- Directed by: Jules White
- Written by: Jack White
- Produced by: Jules White
- Starring: Moe Howard Larry Fine Joe Besser Harriette Tarler Benny Rubin Tony the Wonder Horse Joe Palma Ruth Godfrey White
- Cinematography: Gert Andersen
- Edited by: Harold White
- Distributed by: Columbia Pictures
- Release date: January 31, 1957 (U.S.);
- Running time: 15:27
- Country: United States
- Language: English

= Hoofs and Goofs =

1957 film by Jules White

Hoofs and Goofs is a 1957 short subject directed by Jules White starring American slapstick comedy team The Three Stooges (Moe Howard, Larry Fine, and Joe Besser in his first starring role with the act). It is the 175th entry in the series released by Columbia Pictures starring the comedians, who released 190 shorts for the studio between 1934 and 1959.

==Plot==
Joe finds himself unable to shake thoughts of his departed sister, Birdie. In a gesture of camaraderie, Moe and Larry play along with Joe's belief that Birdie will manifest herself downtown the next day. Upon their excursion, the trio encounters a horse purportedly embodying Birdie's reincarnation, much to the astonishment of Moe and Larry.

Filled with jubilation, the Stooges endeavor to persuade their equine "sister" to accompany them home. Initially resistant, Birdie eventually relents. However, their joy is short-lived as they discover Birdie's impending motherhood. Joe's reaction is one of frantic preparation for the forthcoming arrival of the newborn foal. Meanwhile, the clattering of Birdie's hooves draws the attention of their landlord, Mr. Dinklespiel, and his daughter, residing below.

Confronted by Mr. Dinklespiel, Moe attempts to deceive him into believing the commotion stems from innocuous sources. Once the landlord departs, Birdie gives birth to a colt, prompting Joe's exuberant declaration of unclehood. Yet, his elation is abruptly interrupted by Moe and Larry, awakening him from what transpires to be a dream sequence.

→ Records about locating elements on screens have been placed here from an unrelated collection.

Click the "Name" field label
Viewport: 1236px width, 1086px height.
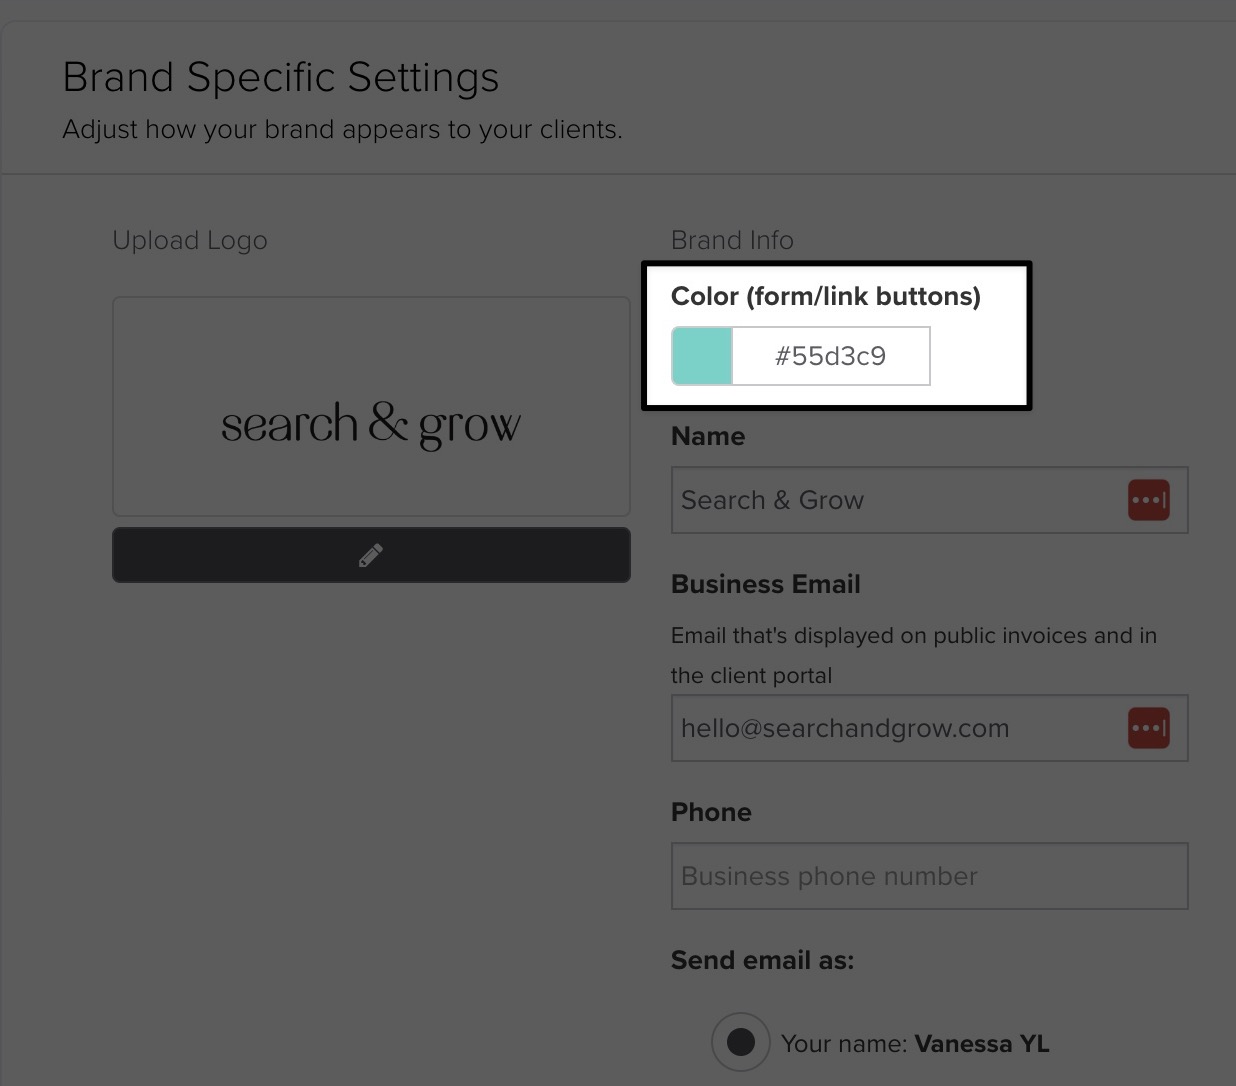point(708,436)
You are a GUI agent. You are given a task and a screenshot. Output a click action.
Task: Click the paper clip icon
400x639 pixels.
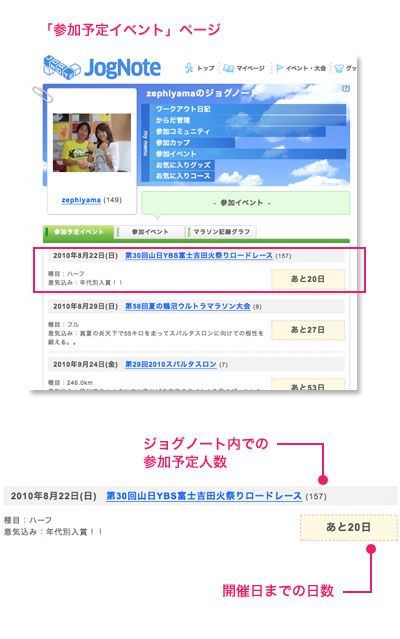tap(43, 95)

In reality, Birdie (portrayed by Moe in feminine attire) remains alive and well, residing with the Stooges. Joe, recounting his dream to Birdie, inadvertently offends her by likening her to a horse, resulting in a humorous retaliation involving a casserole deposited atop Joe's head.

==Cast==
===Credited===
- Moe Howard as Moe/Birdie
- Larry Fine as Larry
- Joe Besser as Joe
- Harriette Tarler as Dinklespiel's daughter
- Benny Rubin as Mr. Dinklespiel
- Tony the Wonder Horse as Birdie

===Uncredited===
- Ruth Godfrey White as Birdie (voice)
- Joe Palma as drunk man

==Production notes==
Hoofs and Goofs is the first Three Stooges short featuring Joe Besser as the third Stooge; filming was completed April 18–20, 1956. According to Besser's autobiography Not Just a Stooge, Besser spoke to Moe shortly before filming to convey his condolences over the death of Shemp Howard the year before. Joe and Shemp had been good friends.

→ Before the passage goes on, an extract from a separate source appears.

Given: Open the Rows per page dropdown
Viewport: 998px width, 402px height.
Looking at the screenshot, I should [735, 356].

The film's original ending was to have the Stooges' sister, Birdie, hit Joe with a rolling pin. However, due to his not wanting to be hit in the head with a solid prop, it was changed to a casserole.

The film makes reference to actress Kim Novak, when spoken by the reincarnated Birdie.

A direct sequel, Horsing Around, was released on September 12, 1957.